И он принялся разгребать снежный намет над розвальнями, чтобы убедиться, что произошло не самое страшное. С лошадью и санями он сделает что нужно — распряжет и свяжет оглобли, выставит их торчмя. Порывы ветра вскруживали, бросали снег, который он разгребал, колючими охапками ему в лицо — Андрей отворачивался, сплевывал. Снова заметало, заравнивало то место, какое он только что разгреб. Он уже подумал, что не то делает, тратит время впустую, лучше пробрести по розвальням, как вдруг руки его в снежном намете наткнулись на что-то, и он тотчас догадался — человек! Захлебываясь снежной пылью, отбрасывая торопливо снег, ощутил под пальцами полушалок… Женщина? Идея Тимофеевна? Неужели?..

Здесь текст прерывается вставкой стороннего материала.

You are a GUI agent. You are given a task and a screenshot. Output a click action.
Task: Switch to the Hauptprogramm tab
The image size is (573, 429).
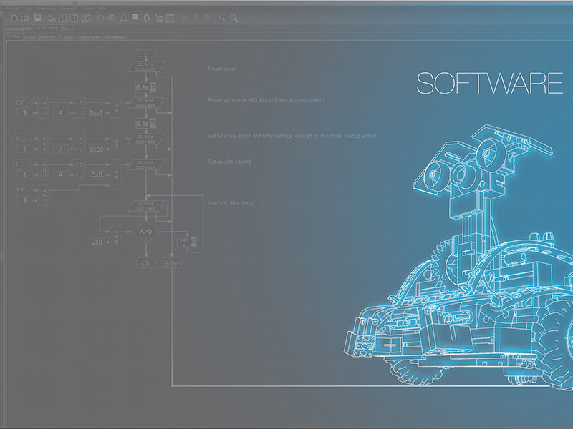coord(19,28)
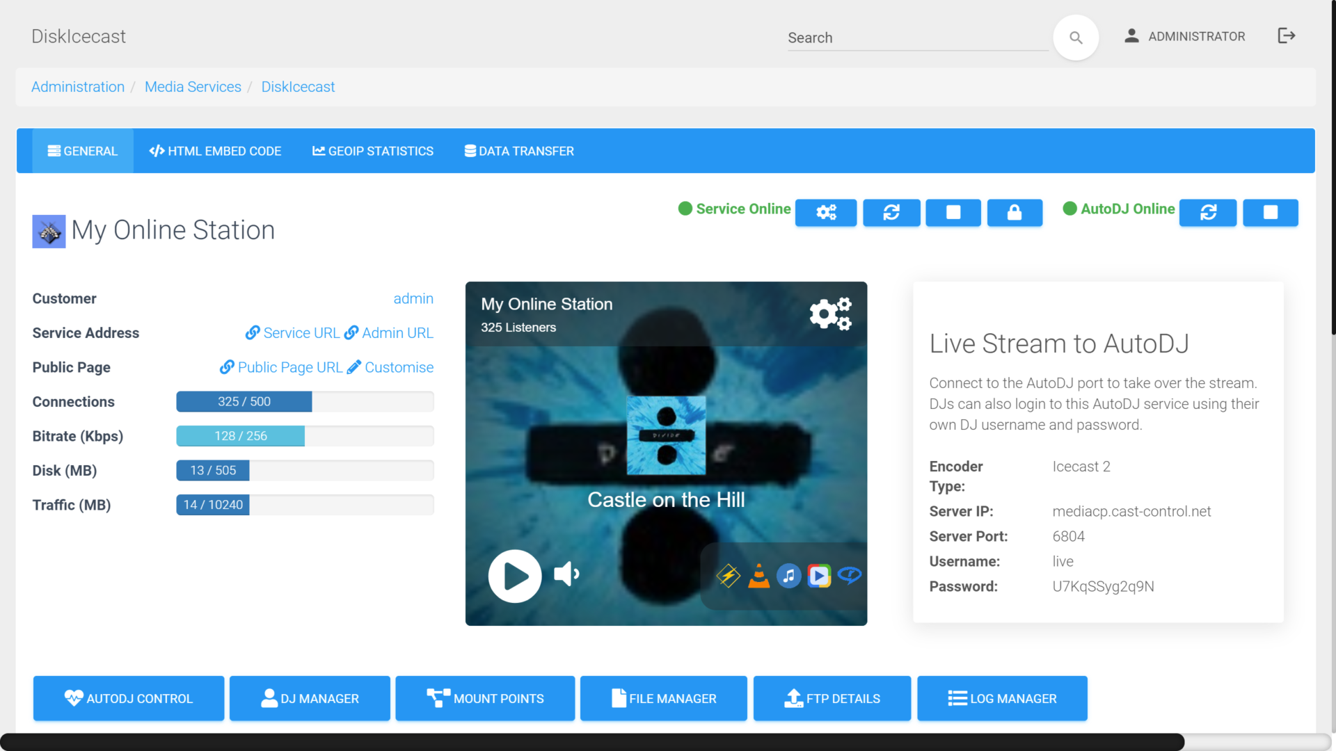Open the stream in QuickTime

[850, 576]
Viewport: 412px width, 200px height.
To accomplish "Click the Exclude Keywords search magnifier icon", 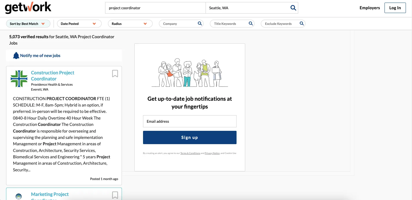I will (x=301, y=23).
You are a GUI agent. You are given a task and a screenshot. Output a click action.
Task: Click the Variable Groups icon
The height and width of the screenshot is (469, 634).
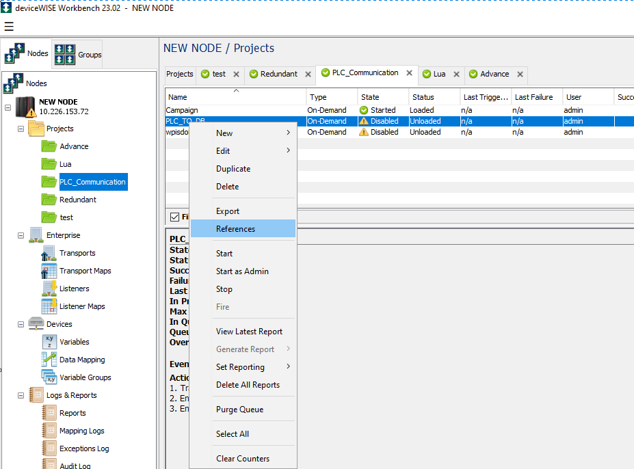tap(49, 377)
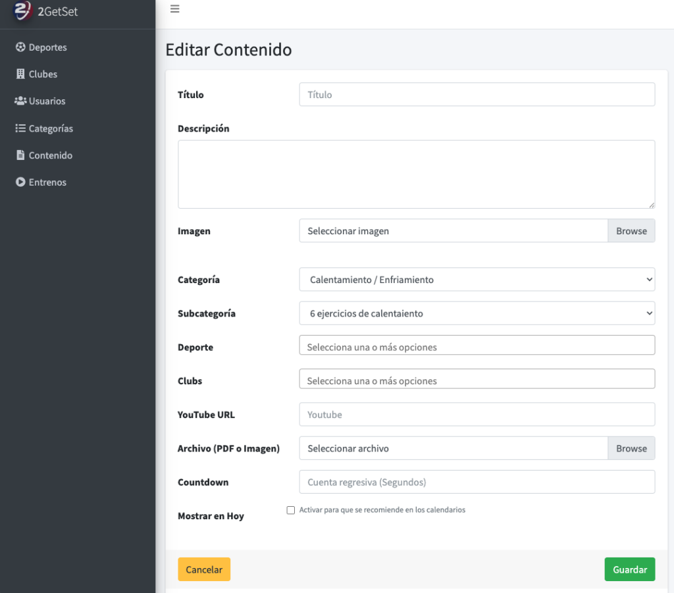Browse for an Imagen file

[x=631, y=231]
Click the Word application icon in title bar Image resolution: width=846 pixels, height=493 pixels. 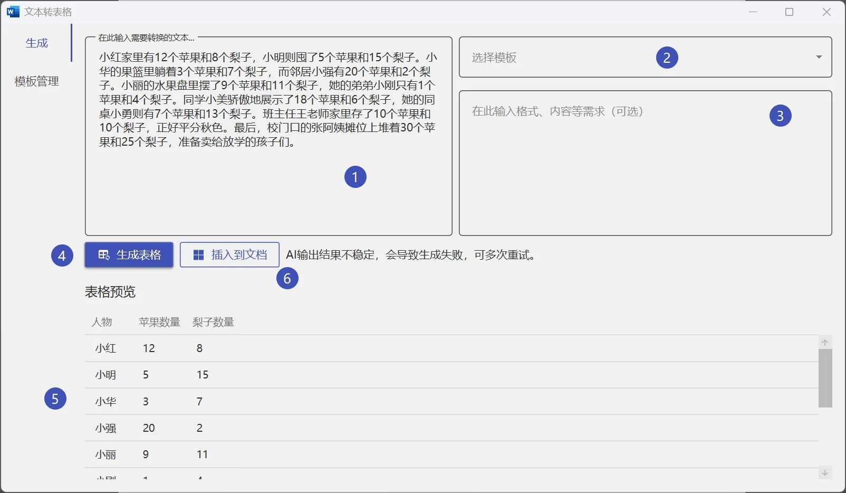12,11
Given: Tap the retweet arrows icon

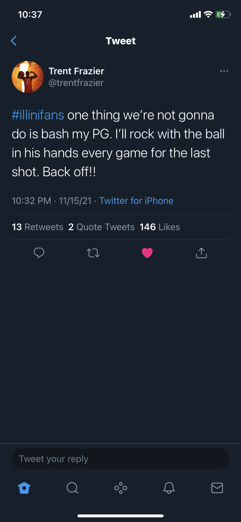Looking at the screenshot, I should 93,253.

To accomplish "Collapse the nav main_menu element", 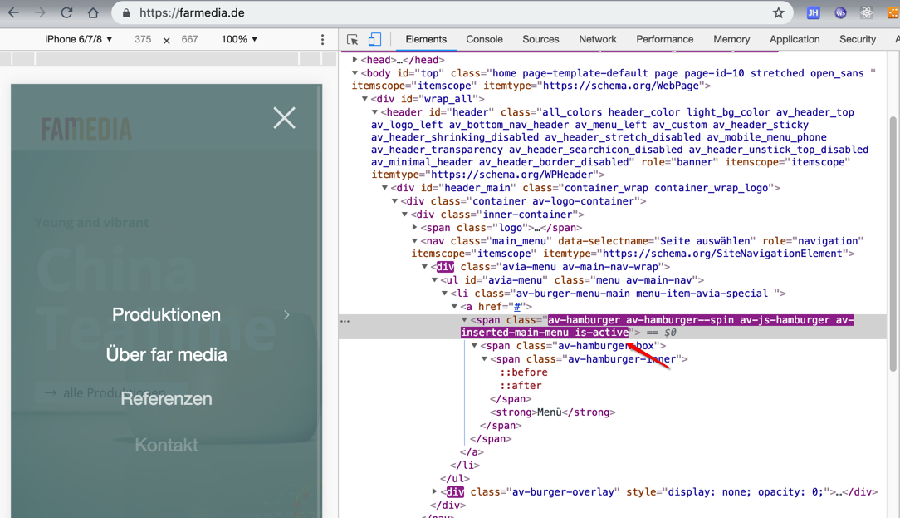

Он нащупал рукава фуфайки, напрягаясь, думая в сумятице, жива ли, потянул к себе и понял — она! Сунув голицу за отворот полупальто, он голой рукой отирал от снега ее лицо — оно было холодным, но не ледяным.
— Идея Тимофеевна! Это я — Макарычев! — Он с трудом приподнял ее, взял на руки.
Она будто застонала — или ему почудилось в завывании бурана, — даже будто шевельнулась у него на руках, точно расслышала его.
— Вы потерпите! Потерпите минуточку! Сейчас! — в суетной обрадованности частил он, снова опустив ее в снег, сбросил с себя пальто, накрыл им Идею Тимофеевну — сам остался в стеганке-душегрейке, которую ему силком навязала Матрена Власьевна, прослышав, что он отправляется к белкам. — Лошадь только распрягу и — в заимку. Сейчас! Как же такое случилось? Как?..
Он шел к избушке с тяжелой живой ношей на плечах, прокладывая, по пояс в снегу, новый путь — прежний сровняло начисто, выгладило бураном, да и в неутихавшей снежной свистопляске он бы его все равно не обнаружил.
Идея Тимофеевна очнулась еще там, на снегу, когда он накрыл ее своим пальто, оставил, справляясь с лошадью. Пересиливая упругие, рвущие порывы бурана, радуясь, что она пришла в себя, Андрей сказал:
— Теперь — все! Теперь — порядок! До избушки — и все! Вот так, давайте — на плечи… Вы меня слышите?
Порыв ветра на секунду затих, чтобы снова с яростью закружиться колючим холодным вихрем, и Андрей услышал ее слабый голос:
— Знала, что придете… Ничего, только ноги не мои, не чувствую.